-- Material supplied follows --
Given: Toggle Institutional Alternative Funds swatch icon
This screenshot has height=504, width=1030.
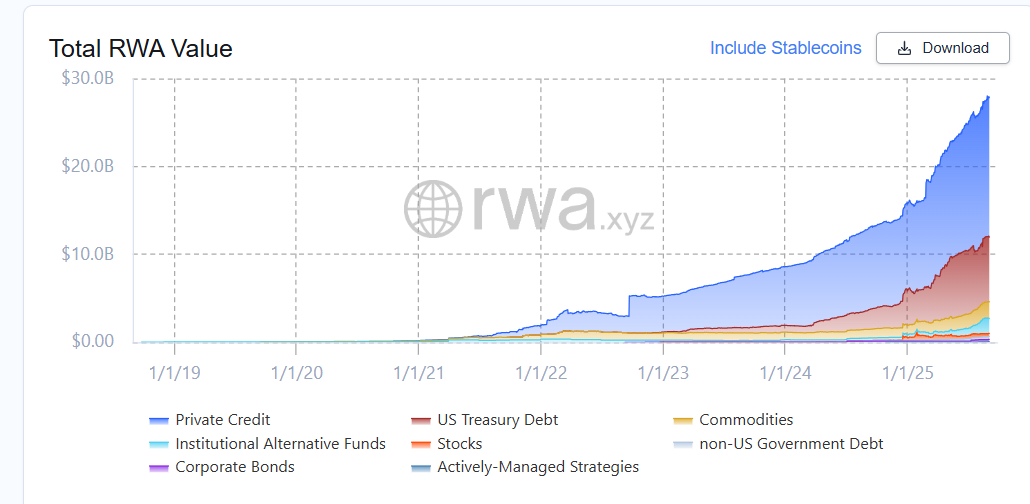Looking at the screenshot, I should tap(158, 444).
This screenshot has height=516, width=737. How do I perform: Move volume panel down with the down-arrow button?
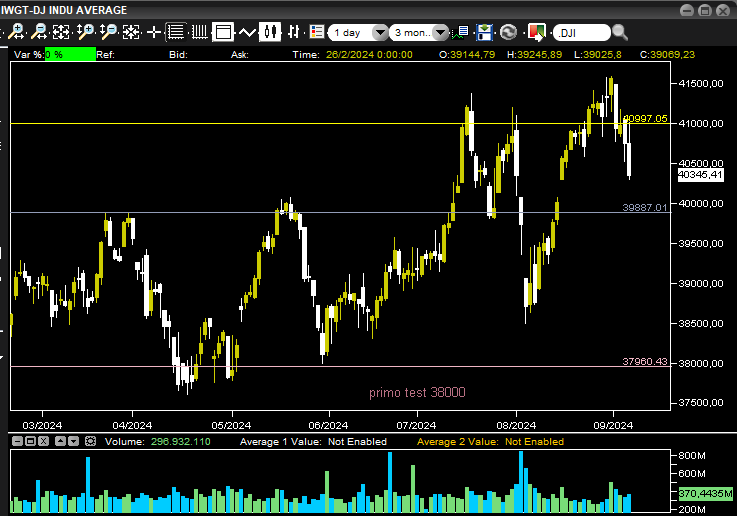73,441
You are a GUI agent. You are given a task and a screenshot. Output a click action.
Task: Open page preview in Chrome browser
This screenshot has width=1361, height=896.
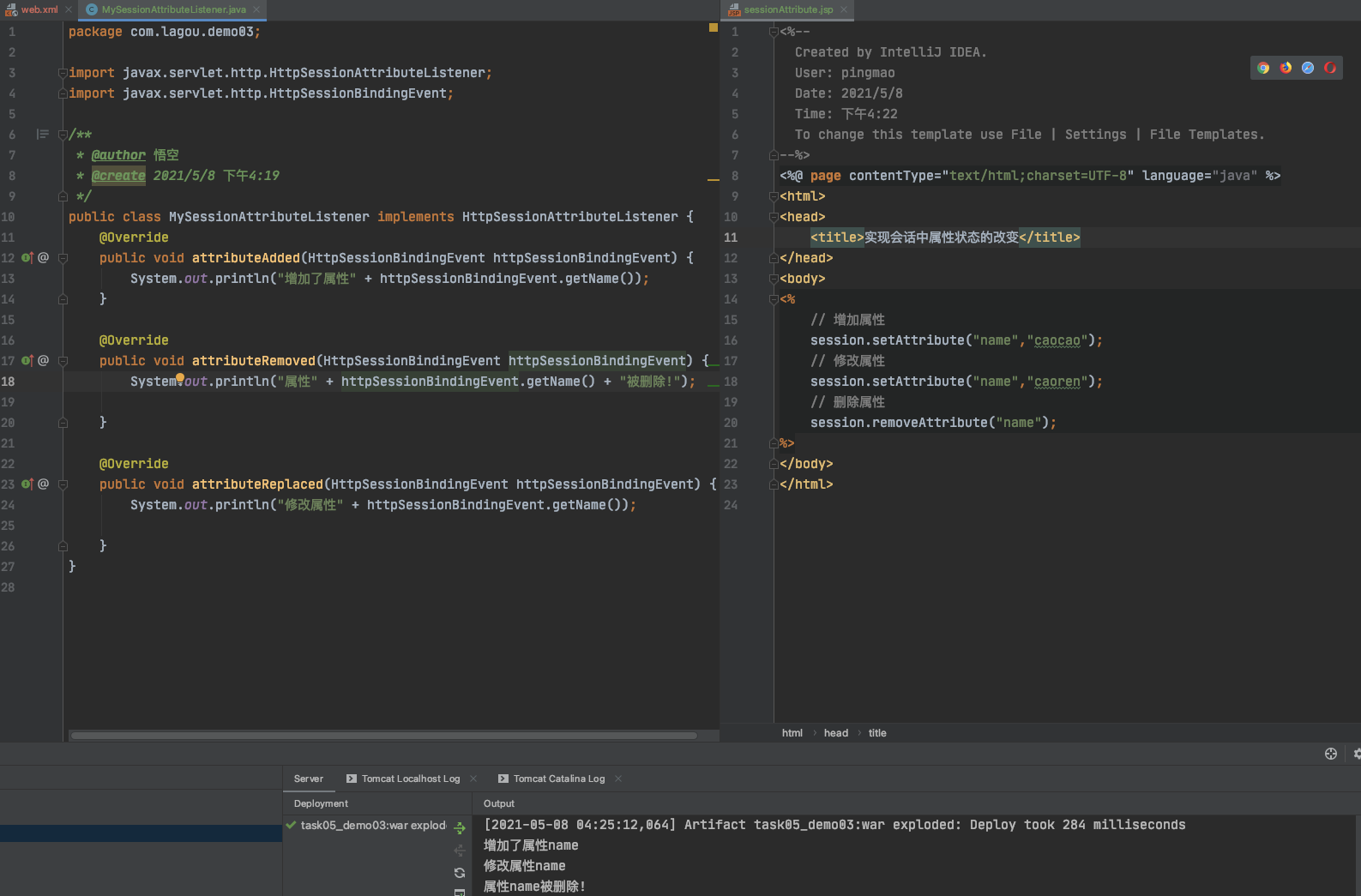pyautogui.click(x=1263, y=68)
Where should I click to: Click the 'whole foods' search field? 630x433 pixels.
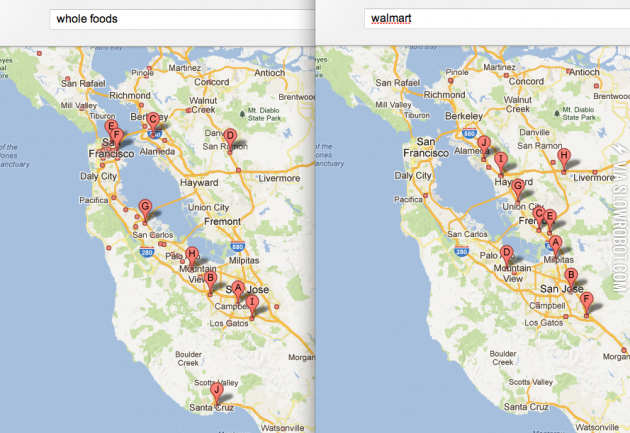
-- Material supplied concluded --
Aim of the exercise. Print the listing verbatim; no pictures.

Task result.
Given: Toggle Institutional Alternative Funds swatch icon
This screenshot has height=504, width=1030.
Looking at the screenshot, I should tap(158, 444).
This screenshot has height=516, width=737. How do I perform: Move volume panel down with the down-arrow button?
73,441
You are a GUI agent. You are given a task and a screenshot. Output a click action.
Task: Open page preview in Chrome browser
This screenshot has width=1361, height=896.
pyautogui.click(x=1263, y=68)
Where should I click to: Click the 'whole foods' search field? 630x433 pixels.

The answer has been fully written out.